Verizon’s VoIP patents have become a lucrative source of income for the second-largest phone company in the U.S. After squeezing out $120 million from Vonage, the company has been filing patent infringement lawsuits against all comers — from tiny startups to cable giants like Cox. Today […]

Verizon’s VoIP patents have become a lucrative source of income for the second-largest phone company in the U.S. After squeezing out $120 million from Vonage, the company has been filing patent infringement lawsuits against all comers — from tiny startups to cable giants like Cox. Today Verizon went after Charter Communications.

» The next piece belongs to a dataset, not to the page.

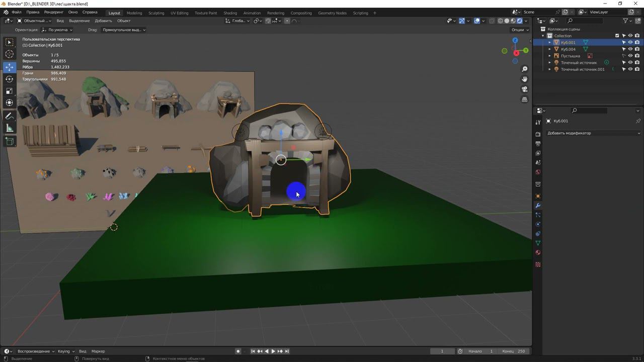
Task: Hide Куб.004 in viewport with eye icon
Action: pos(630,49)
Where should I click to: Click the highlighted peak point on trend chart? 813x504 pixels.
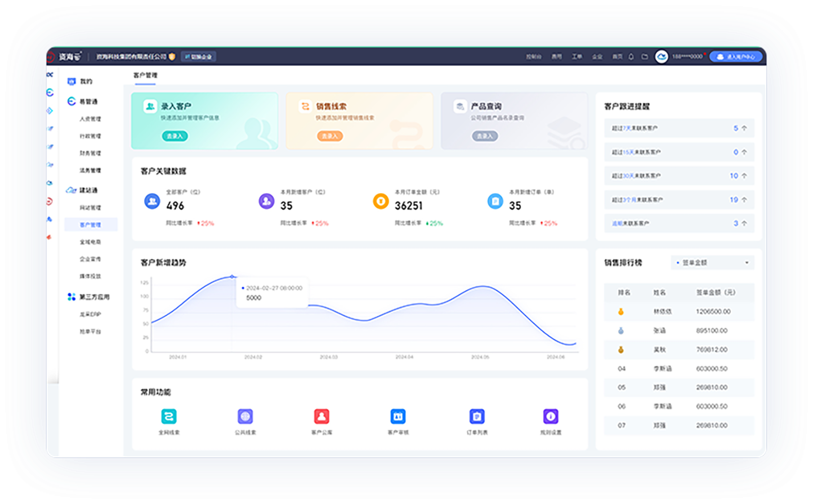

On the flip side, VoIP Inc., an Altamonte Springs, Fla.-based VoIP provider with a questionable business outlook, is almost out of gas. They owe Verizon about $8 million related to the settlement the two companies agreed to last year. As Fierce VoIP points out.

Unless Verizon believes in fairies, this money is as good as gone because the stock price is now at $0.008, creditors are already in the courts for big debts and VoIP Inc. is admitting it expects to have to write off its only real asset, its network business.

Convicted felon Steve Ivester was involved with VoIP Inc. during its early days when it was making a transition from tea company to Vonage competitor. Over the past 12 months, VoIP Inc.’s stock has tanked — from over $8 a share to less than a penny.

  1. [...] Darth Verizon’s crack legal team has been a busy bunch. They found a money pot in their VoIP patents and they are milking it for all that it is worth. Until there is some kind of a technology shift or a more sensible court ruling, VoIP providers may have to start paying protection money to the big V. Verizon’s VoIP patents have become a lucrative source of income for the second-largest phone company in the U.S. After squeezing out $120 million from Vonage, the company has been filing patent infringement lawsuits against all comers — from tiny startups to cable giants like Cox. Today Verizon went after Charter Communications. (from GigaOm) [...]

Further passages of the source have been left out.